Process attach and pgid of forked process under Linux

Currently under Linux if you attach to a process whose process group id is not equal to its process id (such as the child process of a fork() call) the calls to waitpid() that pass -1*pid will return ECHILD since the pid argument refers to a process group that doesn’t exist. These calls occur in Host::MonitorChildProcessThreadFunction() and the Linux ProcessMonitor.

Changing -1pid to simply -1 or to -1getpgid(pid) resolves the issue but it’s not clear if this is the right fix as I’m unsure how other OSes deal with this scenario.

Any thoughts?

Thanks,
Andrew

Why are you waiting for process groups? That's not something we have to do on Mac OS X.

Jim

I’d suggest trying the change, running the tests, and see if anything new fails.
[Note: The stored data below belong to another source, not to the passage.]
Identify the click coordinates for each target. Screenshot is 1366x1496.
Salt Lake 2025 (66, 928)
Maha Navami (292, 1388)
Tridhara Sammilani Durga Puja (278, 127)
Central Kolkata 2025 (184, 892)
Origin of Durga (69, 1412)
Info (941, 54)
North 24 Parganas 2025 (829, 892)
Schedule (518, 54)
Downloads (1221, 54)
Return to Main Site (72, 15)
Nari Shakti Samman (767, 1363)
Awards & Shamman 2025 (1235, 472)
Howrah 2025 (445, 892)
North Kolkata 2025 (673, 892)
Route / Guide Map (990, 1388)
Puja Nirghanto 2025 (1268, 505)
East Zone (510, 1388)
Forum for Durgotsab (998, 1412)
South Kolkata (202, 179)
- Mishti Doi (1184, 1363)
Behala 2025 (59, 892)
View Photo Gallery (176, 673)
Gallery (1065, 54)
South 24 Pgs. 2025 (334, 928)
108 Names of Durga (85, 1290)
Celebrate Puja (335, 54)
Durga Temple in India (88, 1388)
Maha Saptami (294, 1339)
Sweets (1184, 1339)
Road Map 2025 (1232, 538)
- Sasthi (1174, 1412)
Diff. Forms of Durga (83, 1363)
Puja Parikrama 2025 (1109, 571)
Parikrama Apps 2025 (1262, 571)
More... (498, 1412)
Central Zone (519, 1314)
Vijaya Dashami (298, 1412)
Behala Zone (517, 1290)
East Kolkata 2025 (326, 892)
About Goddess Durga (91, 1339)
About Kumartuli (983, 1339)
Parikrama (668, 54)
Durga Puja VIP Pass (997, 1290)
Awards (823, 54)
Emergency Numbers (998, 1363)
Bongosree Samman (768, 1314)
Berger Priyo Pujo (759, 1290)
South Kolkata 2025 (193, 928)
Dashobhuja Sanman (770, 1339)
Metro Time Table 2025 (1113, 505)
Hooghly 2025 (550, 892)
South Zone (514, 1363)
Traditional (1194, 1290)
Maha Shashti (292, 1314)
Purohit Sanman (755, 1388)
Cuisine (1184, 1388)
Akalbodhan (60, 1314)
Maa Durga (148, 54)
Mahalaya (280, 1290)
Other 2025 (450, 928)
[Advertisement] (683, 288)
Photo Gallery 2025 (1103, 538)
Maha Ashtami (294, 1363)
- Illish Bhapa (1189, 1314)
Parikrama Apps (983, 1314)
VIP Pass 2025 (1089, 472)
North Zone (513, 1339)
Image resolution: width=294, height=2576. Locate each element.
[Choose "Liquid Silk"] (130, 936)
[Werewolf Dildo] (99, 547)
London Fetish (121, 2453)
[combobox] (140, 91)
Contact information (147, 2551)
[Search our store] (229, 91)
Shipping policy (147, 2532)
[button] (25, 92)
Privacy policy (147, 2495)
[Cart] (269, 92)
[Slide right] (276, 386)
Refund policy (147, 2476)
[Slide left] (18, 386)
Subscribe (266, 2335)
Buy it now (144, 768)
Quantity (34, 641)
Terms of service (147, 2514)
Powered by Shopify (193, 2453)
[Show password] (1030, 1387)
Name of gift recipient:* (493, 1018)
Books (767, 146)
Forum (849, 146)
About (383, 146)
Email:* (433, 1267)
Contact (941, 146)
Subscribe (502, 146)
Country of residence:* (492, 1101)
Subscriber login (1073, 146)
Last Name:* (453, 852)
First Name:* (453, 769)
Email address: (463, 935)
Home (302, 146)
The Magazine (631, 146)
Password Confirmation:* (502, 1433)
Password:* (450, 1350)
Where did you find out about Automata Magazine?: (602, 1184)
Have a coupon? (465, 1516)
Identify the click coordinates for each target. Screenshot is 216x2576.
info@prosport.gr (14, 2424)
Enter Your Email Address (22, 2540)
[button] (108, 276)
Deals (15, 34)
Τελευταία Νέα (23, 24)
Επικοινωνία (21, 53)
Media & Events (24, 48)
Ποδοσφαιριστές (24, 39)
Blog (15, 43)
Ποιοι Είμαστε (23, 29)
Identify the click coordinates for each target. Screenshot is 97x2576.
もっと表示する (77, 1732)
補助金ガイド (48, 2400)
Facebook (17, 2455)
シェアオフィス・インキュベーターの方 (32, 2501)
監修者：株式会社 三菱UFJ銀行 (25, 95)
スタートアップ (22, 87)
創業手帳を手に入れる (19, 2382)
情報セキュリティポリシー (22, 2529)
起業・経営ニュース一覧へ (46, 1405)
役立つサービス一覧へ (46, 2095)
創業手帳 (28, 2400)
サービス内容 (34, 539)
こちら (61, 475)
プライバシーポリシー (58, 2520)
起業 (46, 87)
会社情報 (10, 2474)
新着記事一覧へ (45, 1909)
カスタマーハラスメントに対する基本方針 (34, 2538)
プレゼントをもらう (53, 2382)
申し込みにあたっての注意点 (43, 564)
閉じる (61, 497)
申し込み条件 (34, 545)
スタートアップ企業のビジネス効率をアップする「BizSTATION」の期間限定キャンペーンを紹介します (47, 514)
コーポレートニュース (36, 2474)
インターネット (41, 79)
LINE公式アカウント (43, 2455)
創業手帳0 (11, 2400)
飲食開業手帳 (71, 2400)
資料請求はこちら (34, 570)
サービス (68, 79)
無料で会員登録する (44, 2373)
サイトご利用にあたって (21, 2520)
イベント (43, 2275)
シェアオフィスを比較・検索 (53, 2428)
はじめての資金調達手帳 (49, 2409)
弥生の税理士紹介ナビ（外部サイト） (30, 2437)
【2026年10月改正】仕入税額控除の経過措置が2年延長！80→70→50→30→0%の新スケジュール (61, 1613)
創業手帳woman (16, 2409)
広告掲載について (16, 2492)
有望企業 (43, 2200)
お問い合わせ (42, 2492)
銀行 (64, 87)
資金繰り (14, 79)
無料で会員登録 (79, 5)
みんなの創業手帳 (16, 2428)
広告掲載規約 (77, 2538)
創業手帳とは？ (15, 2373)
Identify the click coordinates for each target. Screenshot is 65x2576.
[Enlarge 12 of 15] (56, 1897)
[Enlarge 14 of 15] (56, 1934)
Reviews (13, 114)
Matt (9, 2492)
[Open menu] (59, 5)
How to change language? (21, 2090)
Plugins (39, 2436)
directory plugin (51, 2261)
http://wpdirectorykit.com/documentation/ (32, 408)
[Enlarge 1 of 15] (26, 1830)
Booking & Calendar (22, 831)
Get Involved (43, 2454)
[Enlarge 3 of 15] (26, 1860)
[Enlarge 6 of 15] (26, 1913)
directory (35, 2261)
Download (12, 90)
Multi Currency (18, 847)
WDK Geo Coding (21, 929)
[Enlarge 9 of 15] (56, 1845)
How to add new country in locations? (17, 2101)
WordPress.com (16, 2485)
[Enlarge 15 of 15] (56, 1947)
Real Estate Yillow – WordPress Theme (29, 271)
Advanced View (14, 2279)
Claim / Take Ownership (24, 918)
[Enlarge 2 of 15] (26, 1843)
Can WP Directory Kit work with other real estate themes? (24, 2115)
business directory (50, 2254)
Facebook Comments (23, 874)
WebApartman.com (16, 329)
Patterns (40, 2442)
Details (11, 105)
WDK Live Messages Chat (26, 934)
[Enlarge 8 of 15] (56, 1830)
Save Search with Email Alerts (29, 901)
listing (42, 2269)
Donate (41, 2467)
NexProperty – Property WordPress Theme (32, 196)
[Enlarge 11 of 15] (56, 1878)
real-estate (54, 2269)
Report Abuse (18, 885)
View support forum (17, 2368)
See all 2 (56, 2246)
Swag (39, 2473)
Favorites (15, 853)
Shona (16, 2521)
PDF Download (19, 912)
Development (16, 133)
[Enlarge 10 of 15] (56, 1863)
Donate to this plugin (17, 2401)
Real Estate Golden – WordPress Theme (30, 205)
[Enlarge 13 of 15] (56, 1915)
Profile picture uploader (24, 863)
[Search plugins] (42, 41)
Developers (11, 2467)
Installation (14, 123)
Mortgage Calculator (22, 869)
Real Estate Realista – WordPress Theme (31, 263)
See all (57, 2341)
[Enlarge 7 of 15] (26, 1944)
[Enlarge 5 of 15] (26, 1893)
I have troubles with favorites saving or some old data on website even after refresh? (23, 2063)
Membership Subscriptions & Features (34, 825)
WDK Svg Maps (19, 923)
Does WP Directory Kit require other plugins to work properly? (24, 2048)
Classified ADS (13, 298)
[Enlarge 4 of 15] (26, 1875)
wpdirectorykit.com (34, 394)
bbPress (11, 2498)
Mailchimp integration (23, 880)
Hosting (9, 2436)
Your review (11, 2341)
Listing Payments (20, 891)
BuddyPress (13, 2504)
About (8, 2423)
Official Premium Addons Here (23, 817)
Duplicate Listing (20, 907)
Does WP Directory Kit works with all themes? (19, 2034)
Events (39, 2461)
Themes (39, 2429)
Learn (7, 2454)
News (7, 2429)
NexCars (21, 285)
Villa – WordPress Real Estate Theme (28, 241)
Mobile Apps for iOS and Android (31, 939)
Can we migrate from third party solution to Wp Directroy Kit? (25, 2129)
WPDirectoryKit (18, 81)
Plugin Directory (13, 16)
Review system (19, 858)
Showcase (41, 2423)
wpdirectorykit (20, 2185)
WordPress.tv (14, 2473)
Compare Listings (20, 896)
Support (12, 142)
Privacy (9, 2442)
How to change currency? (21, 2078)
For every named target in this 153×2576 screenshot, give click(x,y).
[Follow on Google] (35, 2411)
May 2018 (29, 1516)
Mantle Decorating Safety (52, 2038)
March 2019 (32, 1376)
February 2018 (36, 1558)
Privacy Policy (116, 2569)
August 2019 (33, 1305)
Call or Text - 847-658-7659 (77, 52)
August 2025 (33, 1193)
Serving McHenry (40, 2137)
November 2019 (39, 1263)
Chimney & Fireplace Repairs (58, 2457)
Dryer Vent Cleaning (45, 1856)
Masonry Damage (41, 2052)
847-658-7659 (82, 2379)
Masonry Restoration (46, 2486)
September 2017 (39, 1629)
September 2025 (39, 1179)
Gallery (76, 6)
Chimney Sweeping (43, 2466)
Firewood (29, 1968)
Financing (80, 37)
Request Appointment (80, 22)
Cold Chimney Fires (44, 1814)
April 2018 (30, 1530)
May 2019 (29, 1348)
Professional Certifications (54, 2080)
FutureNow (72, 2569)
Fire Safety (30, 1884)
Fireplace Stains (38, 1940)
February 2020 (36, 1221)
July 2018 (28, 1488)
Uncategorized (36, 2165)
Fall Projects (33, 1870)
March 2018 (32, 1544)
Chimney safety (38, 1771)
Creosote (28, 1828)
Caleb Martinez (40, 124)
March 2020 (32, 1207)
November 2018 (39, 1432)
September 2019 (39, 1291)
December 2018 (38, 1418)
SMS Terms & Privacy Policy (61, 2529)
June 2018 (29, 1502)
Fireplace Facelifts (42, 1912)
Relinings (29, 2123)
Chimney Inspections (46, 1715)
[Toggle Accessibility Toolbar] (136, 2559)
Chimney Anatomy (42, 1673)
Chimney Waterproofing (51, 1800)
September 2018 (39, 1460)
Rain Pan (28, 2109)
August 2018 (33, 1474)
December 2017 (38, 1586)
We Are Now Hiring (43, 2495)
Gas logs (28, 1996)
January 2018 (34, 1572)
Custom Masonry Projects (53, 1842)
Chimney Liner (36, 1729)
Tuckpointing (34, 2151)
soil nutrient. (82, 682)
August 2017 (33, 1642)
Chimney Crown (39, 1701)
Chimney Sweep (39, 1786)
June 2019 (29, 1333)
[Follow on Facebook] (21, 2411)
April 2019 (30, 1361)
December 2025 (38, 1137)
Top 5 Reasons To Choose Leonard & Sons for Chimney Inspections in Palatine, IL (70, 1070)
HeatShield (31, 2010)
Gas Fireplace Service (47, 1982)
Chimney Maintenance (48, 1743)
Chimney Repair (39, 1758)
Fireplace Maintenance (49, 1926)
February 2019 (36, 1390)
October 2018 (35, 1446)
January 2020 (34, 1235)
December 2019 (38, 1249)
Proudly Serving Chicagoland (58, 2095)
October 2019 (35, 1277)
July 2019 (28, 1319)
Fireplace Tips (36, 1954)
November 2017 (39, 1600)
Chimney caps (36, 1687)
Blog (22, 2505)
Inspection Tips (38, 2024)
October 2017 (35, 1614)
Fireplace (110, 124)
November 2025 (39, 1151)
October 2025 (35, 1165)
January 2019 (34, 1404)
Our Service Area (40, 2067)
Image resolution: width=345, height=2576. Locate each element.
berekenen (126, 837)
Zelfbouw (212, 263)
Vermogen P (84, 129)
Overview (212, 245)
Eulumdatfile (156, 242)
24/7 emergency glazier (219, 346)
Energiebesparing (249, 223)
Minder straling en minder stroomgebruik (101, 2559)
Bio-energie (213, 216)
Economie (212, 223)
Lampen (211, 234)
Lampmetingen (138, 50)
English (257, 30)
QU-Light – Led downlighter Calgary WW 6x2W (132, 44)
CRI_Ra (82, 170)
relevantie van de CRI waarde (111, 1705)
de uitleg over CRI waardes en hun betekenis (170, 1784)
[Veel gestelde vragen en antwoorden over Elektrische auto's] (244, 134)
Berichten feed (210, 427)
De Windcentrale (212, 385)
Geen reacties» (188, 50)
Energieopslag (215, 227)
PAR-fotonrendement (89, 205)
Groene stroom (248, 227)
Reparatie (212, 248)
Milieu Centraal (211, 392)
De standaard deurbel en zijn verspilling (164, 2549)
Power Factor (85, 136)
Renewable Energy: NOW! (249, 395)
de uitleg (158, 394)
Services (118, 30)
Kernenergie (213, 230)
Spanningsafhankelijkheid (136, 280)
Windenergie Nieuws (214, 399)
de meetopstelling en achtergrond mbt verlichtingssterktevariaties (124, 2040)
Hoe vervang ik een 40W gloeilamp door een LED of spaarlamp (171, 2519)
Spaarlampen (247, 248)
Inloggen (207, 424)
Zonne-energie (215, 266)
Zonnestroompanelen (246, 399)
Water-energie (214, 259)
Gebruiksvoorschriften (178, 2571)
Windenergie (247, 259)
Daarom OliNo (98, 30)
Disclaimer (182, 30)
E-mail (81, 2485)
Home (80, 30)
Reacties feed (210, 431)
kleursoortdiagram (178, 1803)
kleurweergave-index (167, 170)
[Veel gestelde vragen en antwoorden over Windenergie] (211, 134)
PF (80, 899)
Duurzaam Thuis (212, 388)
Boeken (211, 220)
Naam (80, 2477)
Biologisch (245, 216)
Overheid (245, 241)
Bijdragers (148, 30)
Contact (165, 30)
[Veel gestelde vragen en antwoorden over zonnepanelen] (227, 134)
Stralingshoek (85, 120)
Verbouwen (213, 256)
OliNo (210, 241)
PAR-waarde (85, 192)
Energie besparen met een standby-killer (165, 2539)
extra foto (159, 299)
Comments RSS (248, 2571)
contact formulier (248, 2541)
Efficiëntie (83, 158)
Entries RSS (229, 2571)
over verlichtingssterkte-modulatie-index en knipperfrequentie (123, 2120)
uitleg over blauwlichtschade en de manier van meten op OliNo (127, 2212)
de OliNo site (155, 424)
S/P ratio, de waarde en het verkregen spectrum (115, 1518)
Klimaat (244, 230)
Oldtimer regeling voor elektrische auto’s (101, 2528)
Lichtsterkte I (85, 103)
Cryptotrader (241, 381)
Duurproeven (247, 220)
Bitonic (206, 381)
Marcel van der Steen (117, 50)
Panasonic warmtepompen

And if this fixes currently broken behavior, add a test to make sure we don’t regress it. I’m pretty sure if it breaks something we’ll know pretty quickly (either via bugs or our own usage). At which point - we should add a test so we don’t regress in the future and perhaps add a few comments as to the reason.

Ok great, I’m attaching a patch here that just uses getpgid() to determine the pgid to use with waitpid(). I get the same unit test results before and after the patch (there are a few tests that fail consistently for me). I tried using a simple -1 with waitpid() but this results in a hang in the unit tests. This is probably something worth investigating but for now this patch does resolve the issues around waitpid() when attaching.

I mentioned a few issues I ran into with the unit tests in the email I just pinged with a Linux detach patch, basically there appears to be a bug or limitation somewhere in that doing a “continue” in asynchronous mode in a unit test breaks things and this is needed for most attach-related debug testing. I can probably look into this (along with the couple of failing tests I have) but likely won’t be able to this week. I haven’t filed a bug for the consistently-failing tests on my end since it doesn’t appear to be happening for others and I haven’t had a chance to investigate here, let me know if I should file a bug anyway.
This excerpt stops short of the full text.